Exceptional Object - Regular Polytopes

Regular Polytopes

The prototypical examples of exceptional objects arise when we classify the regular polytopes. In 2 dimensions we have a series of regular n-gons for n ≥ 3. In every dimension above 2 we find analogues of the cube, tetrahedron and octahedron. In 3 dimensions we find two more regular polyhedra – the dodecahedron (12-cell) and the icosahedron (20-cell) – making 5 Platonic solids. In 4 dimensions we have a total of 6 regular polytopes including the 120-cell, the 600-cell and the 24-cell. There are no other regular polytopes; in higher dimensions the only regular polytopes are of the hypercube, simplex, orthoplex series.

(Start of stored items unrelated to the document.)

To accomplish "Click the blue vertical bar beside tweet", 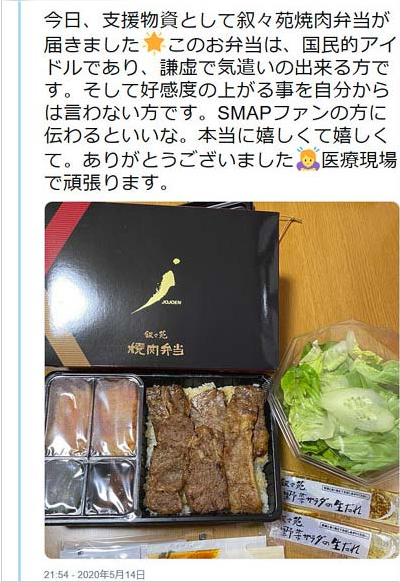I will click(20, 290).
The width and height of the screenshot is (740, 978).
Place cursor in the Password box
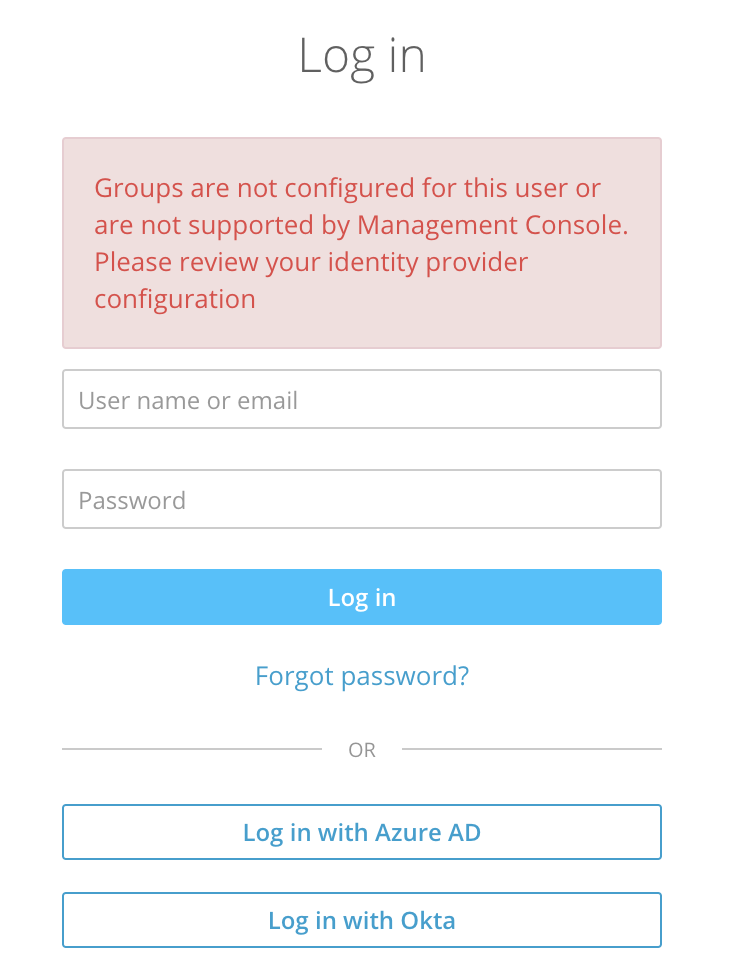pos(361,499)
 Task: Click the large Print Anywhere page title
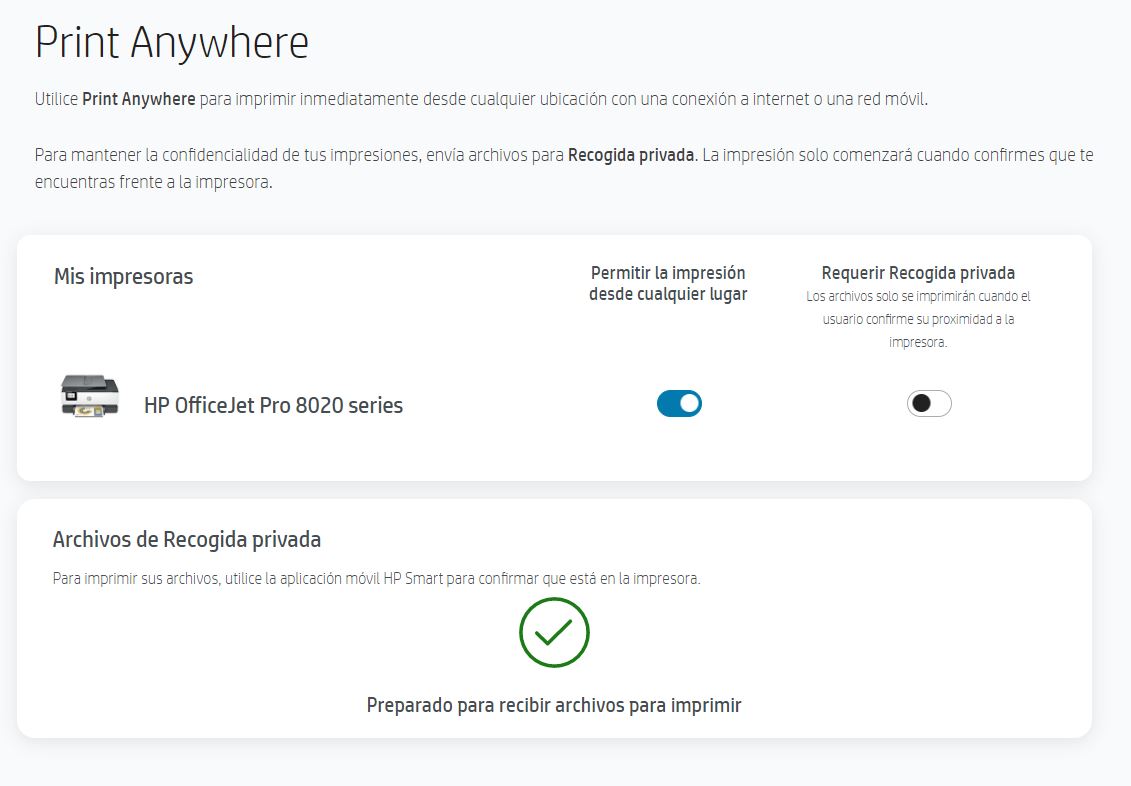coord(172,43)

So we have three series and 5 exceptional polytopes.

The pattern is similar if non-convex polytopes are included. In two dimensions there is a regular star polygon for every rational number p/q > 2. In three dimensions there are four Kepler–Poinsot polyhedra, and in four dimensions ten Schläfli–Hess polychora; in higher dimensions there are no non-convex regular figures.

These can be generalized to tessellations of other spaces, especially uniform tessellations, notably tilings of Euclidean space (honeycombs), which have exceptional objects, and tilings of hyperbolic space. There are various exceptional objects in dimension below 6, but in dimension 6 and above the only regular polyhedra/tilings/hyperbolic tilings are the simplex, hypercube, cross-polytope, and hypercube lattice.